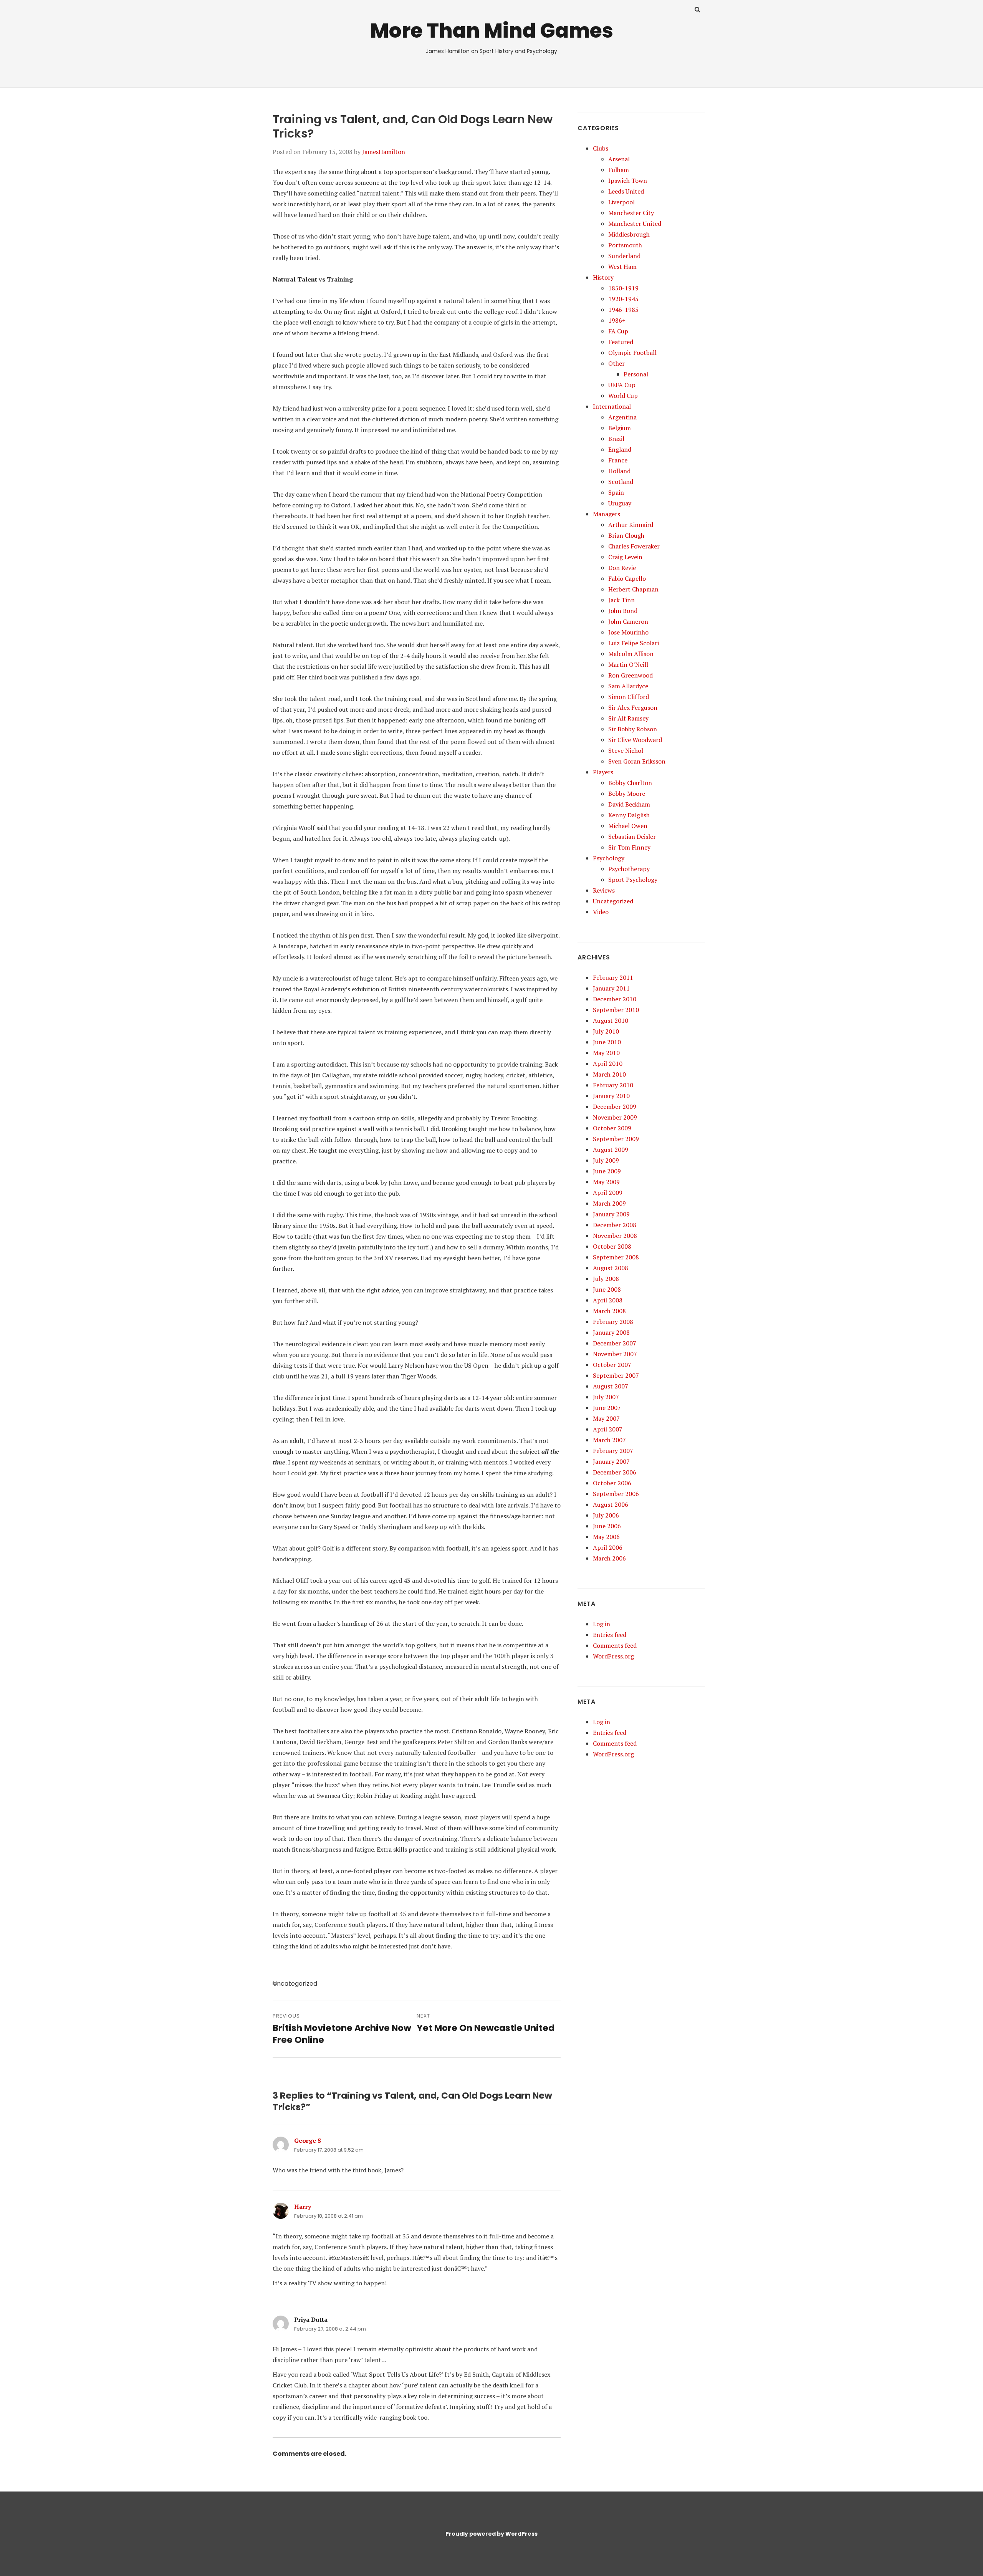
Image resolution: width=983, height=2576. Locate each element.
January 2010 (611, 1096)
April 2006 (607, 1547)
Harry (302, 2206)
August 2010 (610, 1020)
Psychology (608, 858)
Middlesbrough (629, 234)
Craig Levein (625, 557)
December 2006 (614, 1472)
══════
What the exercise asks
Each entry shown above must be quoted exactly, with its pictures left out.

Answer to the problem
Image resolution: width=983, height=2576. Locate each element.
January 2010 (611, 1096)
April 2006 (607, 1547)
Harry (302, 2206)
August 2010 (610, 1020)
Psychology (608, 858)
Middlesbrough (629, 234)
Craig Levein (625, 557)
December 2006 (614, 1472)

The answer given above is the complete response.